Difference between Nickel Cadmium (Nicad), Nickel-metal hydride (NiMH), and Lithium Ion (Li-Ion)?
Each of the top three battery chemistries has highly unique characteristics.
Lithium Ion (Li-Ion) Battery
It is well known that lithium ion battery cells have a very high energy density. Compared to other battery packs, they can store more energy per pound. Because of this, they are widely used in portable devices, automobiles, etc. They outperform nicad or NiMH in deep discharge situations because they lack the memory effect that nicad has. Since they don’t contaminate water systems, they are safer to dispose of environmentally than Nicad, and there are no advantages or disadvantages from the perspective of mining.

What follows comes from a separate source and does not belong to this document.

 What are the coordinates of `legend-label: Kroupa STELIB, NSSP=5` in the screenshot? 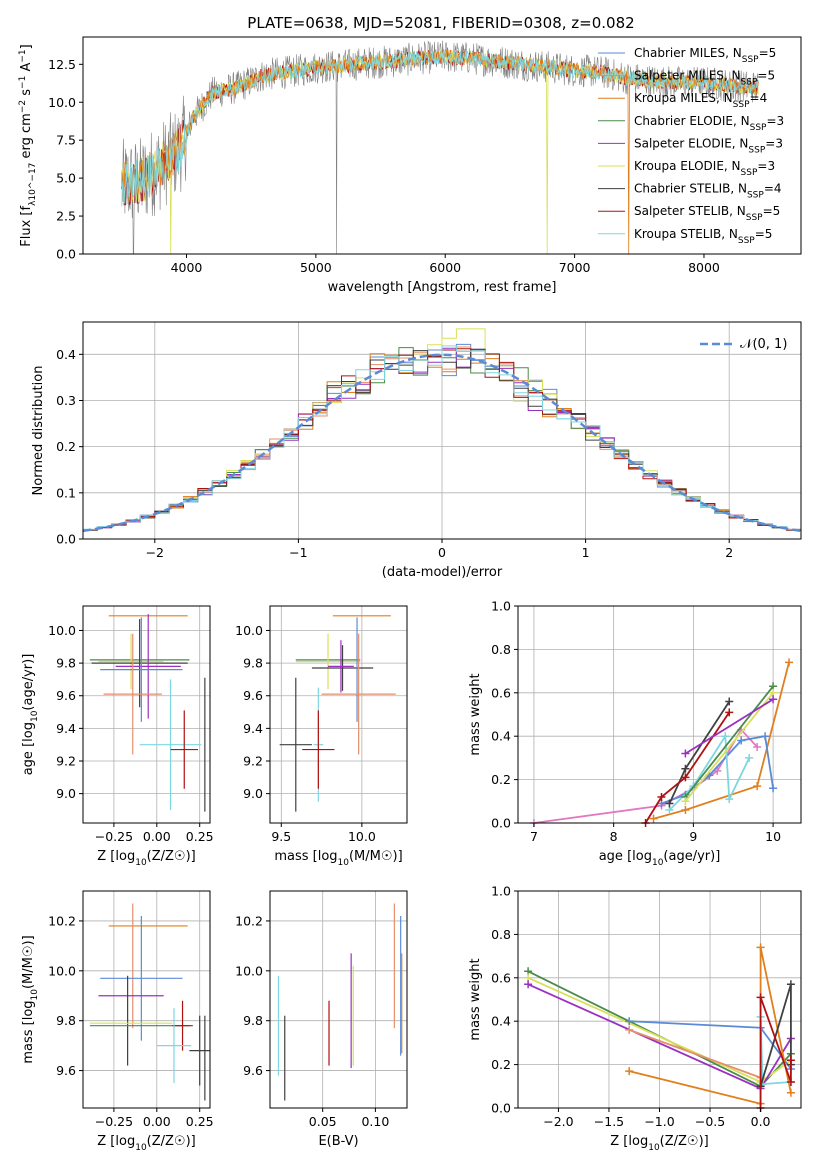 It's located at (703, 236).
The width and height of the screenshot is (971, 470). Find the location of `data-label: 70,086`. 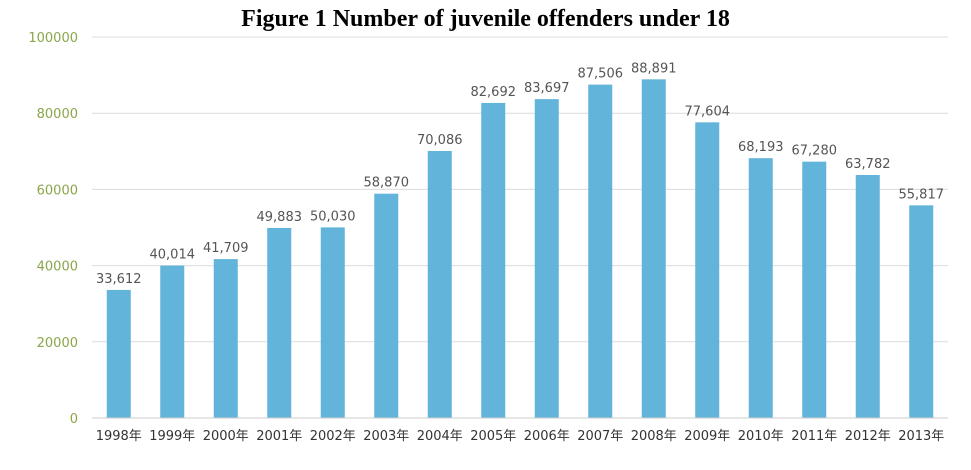

data-label: 70,086 is located at coordinates (440, 140).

Another problem with lithium Ion is safety. In order to manage input and output voltage, all lithium ion batteries must be controlled by an integrated circuit. The cell could experience thermal runaway if the circuit is absent. You’ve probably all heard about laptop battery fires. Thermal runaway occurred in the situation. Water is another concern for safety. Li-ion will oxidized incredibly quickly in the presence of water (hint explode).
Li-ion batteries have a lifespan of around 700 to 950 cycles. As of November 2012, this will be the approximate range when you buy batteries for your consumer devices. This is constantly changing due to the testing of various lithium salts.
Nickel Metal Hydride Battery
Compared to Nicad batteries, NiMH batteries have a larger capacity, whereas Li-Ion batteries have a lower capacity. They weigh almost two times as much as Nicad batteries. Additionally, they don’t have a memory impact. They make a decent battery for medium temperatures. Typically work without any negative effects in temperatures ranging from -5 to 95 degrees Fahrenheit. They can store almost twice as much as NiCad batteries and have strong deep-discharge characteristics. At 500–800 life cycles, they typically have a shorter lifespan than nicad. When it comes to charge and discharge properties, they are extremely comparable to Nicad and are safer than Lithium Ion with Thermal Runaway.
There is a greater propensity for weak-cell syndrome in NiMH batteries. That is, when a battery pack is fully charged and then used, it immediately discharges. It will indicate that it fully charged when you test it. This is because either all or some of the cells are unable to maintain power. More than any other battery type, NiMH batteries have this propensity. NiMH batteries are less susceptible to thermal runaway than Lithium Ion, but not as well as Nicad. They are more environmentally friendly than nicad and have similar safety properties.
Nickel Cadmium Battery
Nicad batteries are quite durable. They are useful for working in harsh conditions, such as heat or cold. Additionally, with 700–1000 life cycles, they have a longer lifespan than NiMH or Li-ion batteries. For high power deep discharge applications, they are particularly durable. The “memory effect” is a charging issue that they have, which is a drawback. In other words, if they not fully charged after each usage, they could only recharge to the previous greatest charge. The battery’s lifespan may be shorten as a result.
Extreme temperature resistance, deep discharge capacities, and other features of a Nicad battery are advantages.
Cell availability for nicad. Since Panasonic acquired Sanyo, there are fewer high-quality cells available. Numerous sizes of Nicad batteries were no longer produced by Panasonic. As a result, only Chinese manufacturers are now selling the discontinued sizes. This battery is subpar.